Quelques maximes pour la route

Mercredi 25 mai 2016, par Willem Kuypers // Maximes pour la route-pèlerinage

Être capable de trouver sa joie dans la joie de l’autre : voilà le secret du bonheur. - Georges Bernanos.

On ne peut comprendre l’autre qu’en marchant deux kilomètres dans ses mocassins. - Proverbe indien.

Le véritable voyage, ce n’est pas de parcourir le désert ou de franchir de grandes distances sous-marines, c’est de parvenir en un point exceptionnel où la saveur de l’instant baigne tous les contours de la vie intérieure. - Antoine de Saint-Exupéry.

Un pélerin ne revient jamais chez lui sans un préjugé en moins et une idée en plus. - Thomas More. Si tu aimes, il faut partir. Blaise Cendras

Le monde ne mourra jamais par manque de merveilles mais par manque d’émerveillement. G.K. Chesterton.

L’expérience de la mort est presque identique à celle d’une naissance. C’est une naissance dans une autre existence. - Elisabeth Kübler-Ross

Peur de mourir, peur de s’engager, peur d’aimer, n’est, au fond, que la peur panique de ne pas être aimé en retour. En vérité, nous devrions seulement être hantés par la peur de mal aimer. - Gilbert Cesbron.

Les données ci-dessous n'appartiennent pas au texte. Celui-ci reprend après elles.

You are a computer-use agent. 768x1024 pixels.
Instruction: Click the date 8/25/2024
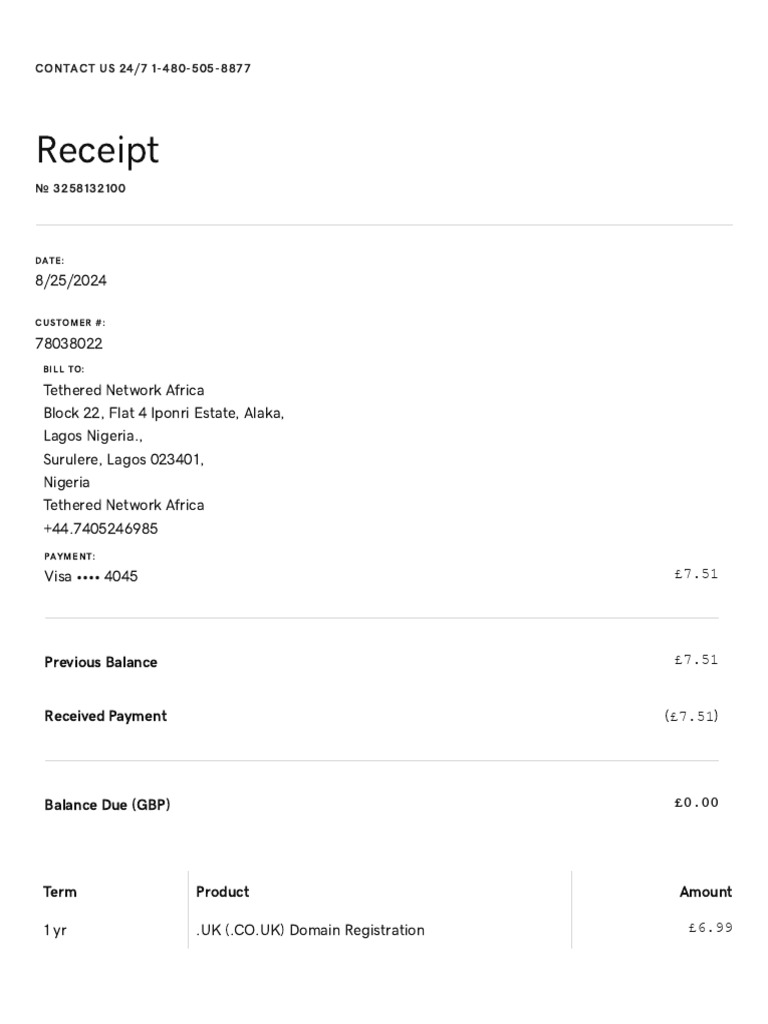click(71, 281)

Quand on va au bout de la nuit, on rencontre une autre aurore. - Georges Bernanos.

Le silence, c’est quelque fois se taire, mais le silence c’est toujours écouter. - Madeleine Delbrêl.

Avant de parvenir à un amour qui cherche vraiment l’autre pour lui-même, on passe souvent par un amour qui est recherche de soi-même dans l’autre. - Un moine chartreux. On transmet à un enfant ce qu’on est, et jamais ce qu’on croit qu’il faut être. - Christian Bobin.

Lorsque cela semble difficile, souviens-toi que nous ne sommes pas appelés à réussir mais à être fidèles. - Mère Teresa.

Peut-être notre véritable destin est-il d’être éternellement en chemin, sans cesse regrettant et désirant avec nostalgie, toujours assoiffés de repos et toujours errants. N’est sacrée en effet que la route dont on ne connait pas le but et qu’on s’obstine néanmoins à suivre, tel notre marche en ce moment à travers l’obscurité et les dangers sans savoir ce qui nous attend. - Stefan Zweig.

La soif nous met en route vers la fontaine autant que l’espérance de cette fontaine aiguise notre soif. Vous me demandez comment peut venir cette intime conviction ? De ce qu’un jour on s’est senti désaltéré. - Marc Servera.